In [6]:
import json
import argparse
import logging
import sys
import os

# ... (logging setup remains the same) ...

def extract_evaluation_details_single_json(input_path: str, output_path: str = None):
    """
    Reads a single, potentially multi-line JSON object from a file,
    extracts 'evaluation_details' fields, and handles potential list structure.
    """
    logging.info(f"Attempting to read single JSON object and extract 'evaluation_details' from: {input_path}")

    extracted_details = []
    data = None

    try:
        # --- Read the entire file content ---
        logging.info(f"Reading entire file content from {input_path}...")
        with open(input_path, 'r', encoding='utf-8') as infile:
            file_content = infile.read()

        # --- Parse the entire content as one JSON object ---
        logging.info("Parsing file content as a single JSON object...")
        data = json.loads(file_content)
        logging.info("Successfully parsed JSON content.")

    except FileNotFoundError:
        logging.error(f"Error: Input file not found at '{input_path}'")
        sys.exit(1)
    except json.JSONDecodeError as e:
        logging.error(f"Error: Failed to decode JSON from '{input_path}'. It might not be valid JSON. Details: {e}")
        sys.exit(1)
    except Exception as e:
        logging.error(f"An unexpected error occurred while reading or parsing '{input_path}': {e}", exc_info=True)
        sys.exit(1)

    # --- Extract 'evaluation_details' ---
    # Check if the parsed data is a list of objects or a single object
    if isinstance(data, list):
        logging.info(f"Parsed data is a list. Processing {len(data)} items.")
        missing_key_count = 0
        for i, item in enumerate(data):
            if isinstance(item, dict):
                if 'evaluation_details' in item:
                    extracted_details.append(item['evaluation_details'])
                else:
                    logging.debug(f"Key 'evaluation_details' not found in list item {i}")
                    missing_key_count += 1
            else:
                 logging.warning(f"Skipping non-dictionary item in list at index {i}")
        if missing_key_count > 0:
            logging.info(f"{missing_key_count} list items were missing the 'evaluation_details' key.")

    elif isinstance(data, dict):
        logging.info("Parsed data is a single dictionary object.")
        if 'evaluation_details' in data:
            extracted_details.append(data['evaluation_details'])
        else:
            logging.warning("Key 'evaluation_details' not found in the main JSON object.")
    else:
        logging.warning(f"Parsed JSON data is neither a list nor a dictionary (type: {type(data)}). Cannot extract details.")

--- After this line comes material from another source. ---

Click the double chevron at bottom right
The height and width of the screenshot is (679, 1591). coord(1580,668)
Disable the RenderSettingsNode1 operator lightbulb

    logging.info(f"Extracted {len(extracted_details)} 'evaluation_details' objects.")

    if not extracted_details:
         logging.warning(f"No 'evaluation_details' found or extracted from the file '{input_path}'.")
         return # Nothing to output


    # --- Output the results (this part remains mostly the same) ---
    if output_path:
        try:
            output_dir = os.path.dirname(output_path)
            if output_dir:
                os.makedirs(output_dir, exist_ok=True)

            logging.info(f"Writing {len(extracted_details)} extracted details as a single JSON array to: {output_path}")
            with open(output_path, 'w', encoding='utf-8') as outfile:
                 # 将 extracted_details 列表作为一个整体写入 JSON 文件
                 json.dump(extracted_details, outfile, ensure_ascii=False, indent=2)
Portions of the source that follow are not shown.